Similarly, when asked whether an individual has a Fifth Amendment right to refuse to produce private documents demanded by grand jury subpoena, issued to the individual in his personal capacity, many criminal defense attorneys also might answer, “No.” But they would not be entirely correct. Although the Fifth Amendment generally does not shield the incriminating contents of private documents, criminal practitioners often overlook, and sometimes misunderstand, a somewhat elusive jurisprudential rule called the “act of production doctrine.” Under the doctrine, an individual can assert his Fifth Amendment privilege against self-incrimination and refuse to produce subpoenaed documents where the act of producing them is incriminating in itself, regardless of the contents of the documents. The doctrine is based on the concept that, in certain situations, the very act of disclosing documents to the government can have a testimonial aspect which, if compelled and incriminating, is equivalent to compelled incriminating oral testimony, which is protected by the Fifth Amendment.
I. The Fifth Amendment
The government violates the Fifth Amendment when it seeks to compel an individual to testify to information that can be used to prosecute the individual for a crime or which provides a link in the chain of evidence needed to prosecute. The Fifth Amendment provides, in pertinent part, that “[n]o person . . . shall be compelled in any criminal case to be a witness against himself.” The privilege against self-incrimination extends not only “to answers that would in themselves support a conviction under a federal criminal statute but likewise embraces those which would furnish a link in the chain of evidence needed to prosecute . . . [an individual] for a federal crime.” The mere possibility of criminal prosecution is all that is needed to properly invoke the privilege. In fact, a witness may properly assert the Fifth Amendment while simultaneously maintaining his innocence. This is true because the privilege protects even “innocent men . . . who otherwise might be ensnared by ambiguous circumstances.”

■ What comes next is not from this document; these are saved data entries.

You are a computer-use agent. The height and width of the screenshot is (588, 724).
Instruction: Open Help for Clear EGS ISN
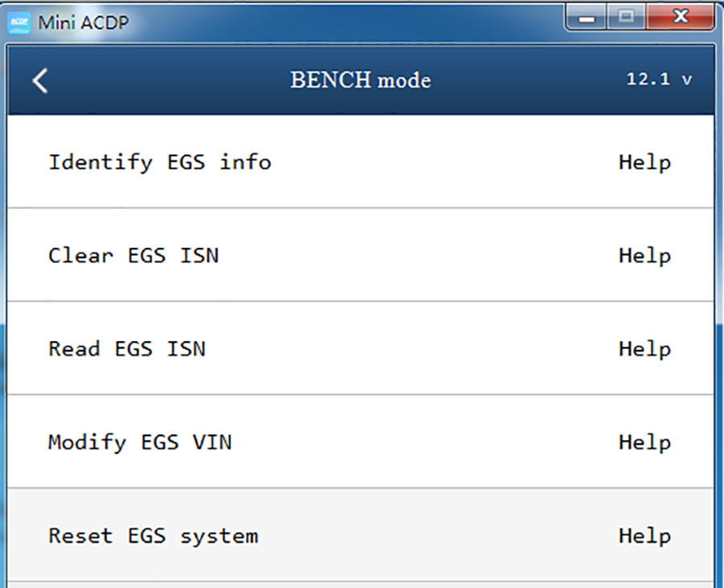pos(644,255)
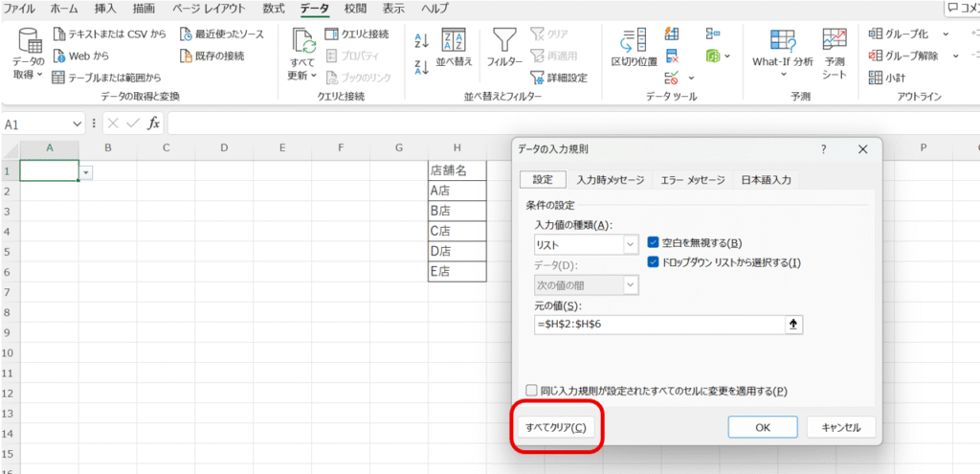Click the 元の値 source input field
This screenshot has width=980, height=474.
pyautogui.click(x=658, y=325)
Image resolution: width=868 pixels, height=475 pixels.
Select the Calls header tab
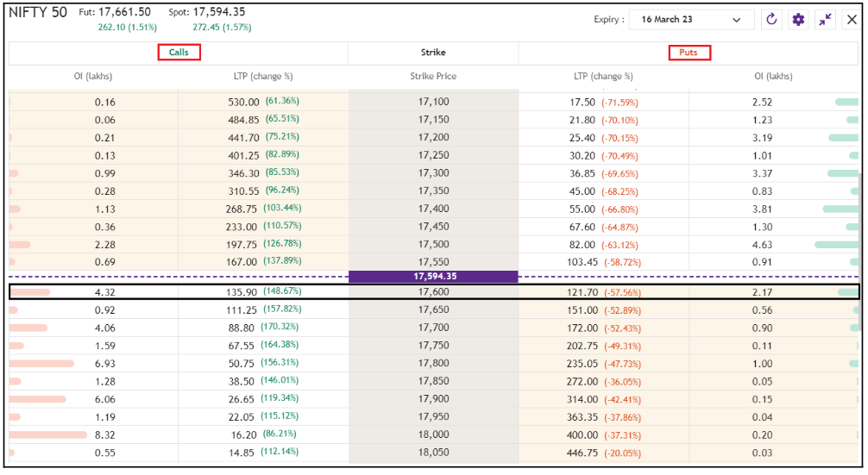[x=179, y=53]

In order to successfully assert the privilege against self-incrimination, a witness must demonstrate that the information sought by the government is 1) compelled, 2) incriminating, and 3) testimonial. The first two elements—compelled and incriminating—are rarely at issue. “Compelled” simply means not voluntarily given. “Incriminating” means that the information demanded tends to show guilt or furnishes a link in a chain of evidence needed to prosecute. However, the meaning of the third element—testimonial—is not so clear and has been the focus of much debate by scholars and in the courts.
Although the Supreme Court has yet to establish a bright line rule for determining when a witness’ statement is “testimonial,” the Court nevertheless has provided important guidance by holding that a statement is testimonial when it relates to an assertion of fact. Thus, in order to qualify as testimonial, a witness’ “communication must itself, explicitly or implicitly, relate a factual assertion or disclose information. Only then is a person compelled to be a ‘witness’ against himself.” For example, when the government compels a witness “to use the contents of his own mind” to communicate something factual, the communication is equivalent to testimony and the Fifth Amendment bars the government from compelling its disclosure. Certain types of communications or acts, however, though incriminating, have been held not to relate to an assertion of fact, and therefore to be nontestimonial. For example, “a suspect may be compelled to furnish a blood sample; to provide a handwriting exemplar, or a voice exemplar; to stand in a lineup; and to wear particular clothing.” Even though these acts communicate information, none are considered to be “testimonial” within the meaning of the Fifth Amendment. None require a person to use the contents of his own mind to assert a fact.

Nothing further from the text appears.